# [Task objective]
Reproduce the lines of the data starting at the line containing "is (541, 716)." and ending at the line containing "pyautogui.click(x=402, y=134)", swapping "decrement" for "increment" and leaving everything else unchanged.

— START —

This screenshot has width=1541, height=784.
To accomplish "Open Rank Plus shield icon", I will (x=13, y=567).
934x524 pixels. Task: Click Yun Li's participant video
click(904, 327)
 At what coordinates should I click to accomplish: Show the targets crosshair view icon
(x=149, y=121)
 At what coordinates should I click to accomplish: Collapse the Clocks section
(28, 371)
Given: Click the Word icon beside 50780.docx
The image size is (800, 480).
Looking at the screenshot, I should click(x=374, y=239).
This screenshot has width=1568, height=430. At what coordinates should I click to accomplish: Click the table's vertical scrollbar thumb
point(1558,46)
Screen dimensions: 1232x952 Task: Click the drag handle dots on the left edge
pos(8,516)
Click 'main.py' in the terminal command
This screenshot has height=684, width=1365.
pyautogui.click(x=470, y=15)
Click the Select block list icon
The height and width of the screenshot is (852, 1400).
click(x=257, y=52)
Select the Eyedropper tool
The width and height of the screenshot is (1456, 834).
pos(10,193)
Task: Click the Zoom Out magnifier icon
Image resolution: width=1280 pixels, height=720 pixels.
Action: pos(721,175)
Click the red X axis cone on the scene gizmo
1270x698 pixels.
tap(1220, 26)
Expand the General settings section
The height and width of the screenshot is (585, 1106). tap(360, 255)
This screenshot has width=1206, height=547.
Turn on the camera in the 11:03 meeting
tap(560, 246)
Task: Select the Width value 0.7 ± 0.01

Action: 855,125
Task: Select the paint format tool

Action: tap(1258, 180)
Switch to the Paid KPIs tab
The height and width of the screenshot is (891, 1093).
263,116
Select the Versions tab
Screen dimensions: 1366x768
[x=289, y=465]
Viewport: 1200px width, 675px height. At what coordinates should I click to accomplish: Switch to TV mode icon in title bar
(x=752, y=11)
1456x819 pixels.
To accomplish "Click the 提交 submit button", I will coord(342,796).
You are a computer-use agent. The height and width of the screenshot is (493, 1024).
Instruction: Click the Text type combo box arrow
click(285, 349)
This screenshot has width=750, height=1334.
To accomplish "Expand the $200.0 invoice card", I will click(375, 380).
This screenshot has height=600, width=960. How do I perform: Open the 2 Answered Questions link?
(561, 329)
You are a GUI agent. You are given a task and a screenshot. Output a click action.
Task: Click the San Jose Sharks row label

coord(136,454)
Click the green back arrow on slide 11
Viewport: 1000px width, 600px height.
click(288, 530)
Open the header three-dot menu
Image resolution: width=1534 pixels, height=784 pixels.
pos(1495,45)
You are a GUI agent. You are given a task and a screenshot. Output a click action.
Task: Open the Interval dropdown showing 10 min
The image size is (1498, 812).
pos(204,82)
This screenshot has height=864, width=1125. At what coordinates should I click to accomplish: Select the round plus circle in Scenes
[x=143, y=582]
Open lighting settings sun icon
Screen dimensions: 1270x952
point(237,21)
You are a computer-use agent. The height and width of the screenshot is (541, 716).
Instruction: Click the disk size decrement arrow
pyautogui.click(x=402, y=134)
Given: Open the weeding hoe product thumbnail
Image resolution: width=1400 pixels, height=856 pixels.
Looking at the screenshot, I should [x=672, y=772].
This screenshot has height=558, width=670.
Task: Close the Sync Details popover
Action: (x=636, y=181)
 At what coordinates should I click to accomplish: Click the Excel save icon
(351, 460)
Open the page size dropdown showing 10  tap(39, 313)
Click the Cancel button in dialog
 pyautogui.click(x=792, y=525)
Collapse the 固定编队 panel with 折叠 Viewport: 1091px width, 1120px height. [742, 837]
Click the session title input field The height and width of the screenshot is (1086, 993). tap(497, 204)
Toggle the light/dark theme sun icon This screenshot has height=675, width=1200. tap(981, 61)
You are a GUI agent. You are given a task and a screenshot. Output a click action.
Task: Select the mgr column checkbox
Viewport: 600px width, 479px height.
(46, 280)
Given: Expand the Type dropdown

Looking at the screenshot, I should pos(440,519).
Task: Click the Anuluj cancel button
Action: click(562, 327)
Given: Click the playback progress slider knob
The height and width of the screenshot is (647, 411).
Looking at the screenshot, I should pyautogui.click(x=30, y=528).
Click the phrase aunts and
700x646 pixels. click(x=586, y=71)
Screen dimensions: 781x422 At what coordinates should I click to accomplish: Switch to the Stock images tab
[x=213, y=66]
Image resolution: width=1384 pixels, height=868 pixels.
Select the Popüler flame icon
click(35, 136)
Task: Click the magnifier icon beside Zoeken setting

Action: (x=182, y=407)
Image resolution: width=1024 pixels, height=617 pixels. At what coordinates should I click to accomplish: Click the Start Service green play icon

— END —

# [Output below]
You are a computer-use agent. The height and width of the screenshot is (541, 716).
Instruction: Click the disk size increment arrow
pyautogui.click(x=402, y=134)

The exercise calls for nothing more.